— И сделать визиты не только ему — премилый, между прочим, человек, с места влюбится в вас, будет называть «деточкой», но не бойтесь, обладает супругою весьма строгою, а потому огласки боится… Да-с, не только исправнику, но и становому приставу и даже уряднику. Уряднику прежде всего. Нельзя… Власть предержащая… А потом старосте — ибо от него для вас все: и дрова, и сторож, и прокормление. Поладите со старостой, и все хорошо будет. Попросите у старосты земских лошадок и съездите к старшине и писарю, а когда будете в городе, загляните и распишитесь у председателя земской управы и у местного благочинного, и да благо вам будет и долголетни будете на земле.
— Господи, Сергей Сергеевич, — воскликнула Лиза, — а я — то думала, что наша профессия либеральная, свободная, чуждая условностей чиновничьего, бюрократического мира.

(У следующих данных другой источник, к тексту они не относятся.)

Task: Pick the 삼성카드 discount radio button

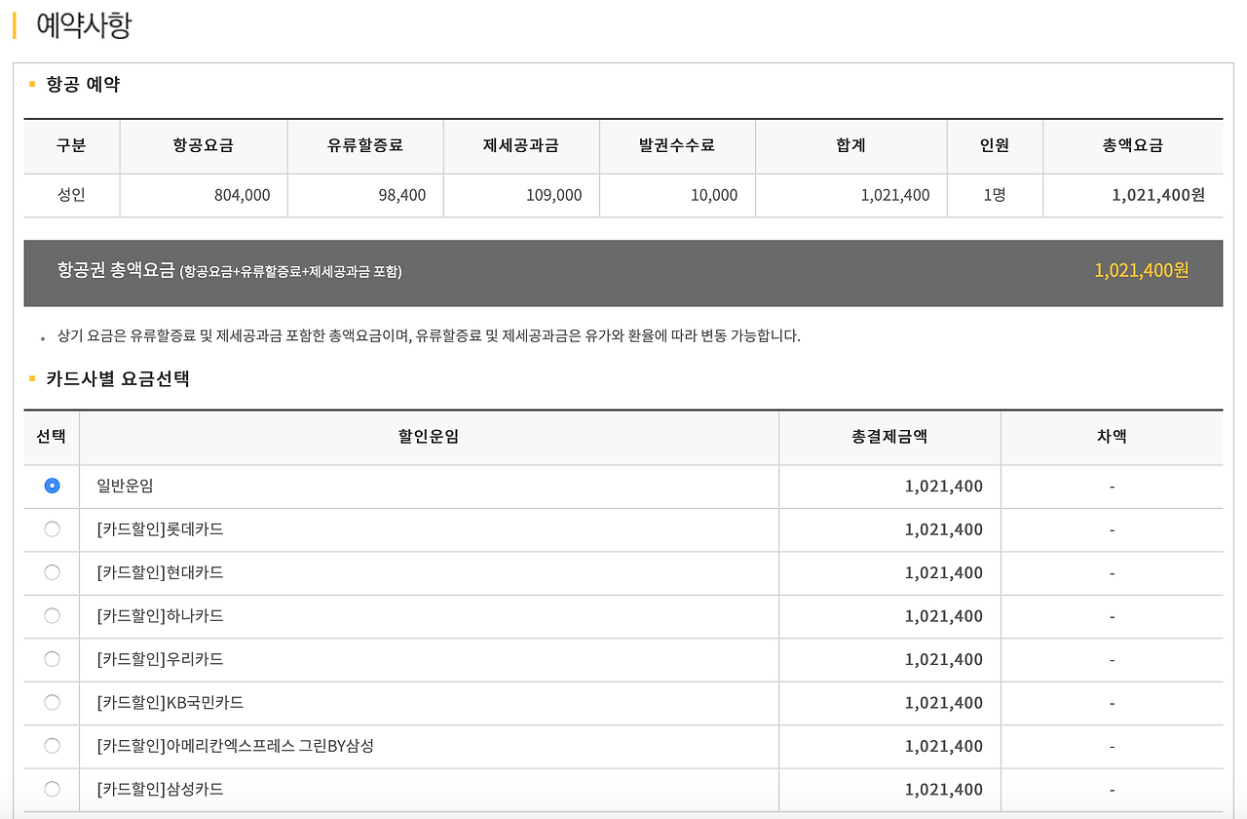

— Свободные профессии те, которые нам нужны. Вот сапожник, да — свободен… ибо без него не обойдешься, да и то промысловое свидетельство выбирать обязан и уряднику должен даром ставить подметки. А образование, оно правительству не нужно. Оно только терпимо, а потому приходится и кланяться… Да, как говорит народ — поклон спины не гнет. Спина не дуга, согнетесь и выпрямитесь, — вас не убудет, а прибудет. Еще выше потом сделаетесь.
— Я думала иначе, — опустив голову, сказала Лиза. — Я думала… я внесу свет… воскресные чтения… Полная самостоятельность…
— Все устроим, милая Лизавета Иванна, даже и с волшебным фонарем пустим, дайте только время привыкнуть к вам, приглядеться.
— Я уже обдумала и программу. Подготовила чтения. Сама работала… Самостоятельно.
Земский насторожился.
— Ну? — сказал он.
— Я переработала "Что делать?" Чернышевского для деревни. Я мечтаю о создании деревенского кооператива, об укреплении общины и о доведении ее до идеала коммуны. Там у меня и от Герцена, и от Кропоткина взято, помните, как вы говорили у Бродовичей… Я думала подготовлять детей к мысли о братстве, создать из школы единую семью, руководимую идеею правды и любви!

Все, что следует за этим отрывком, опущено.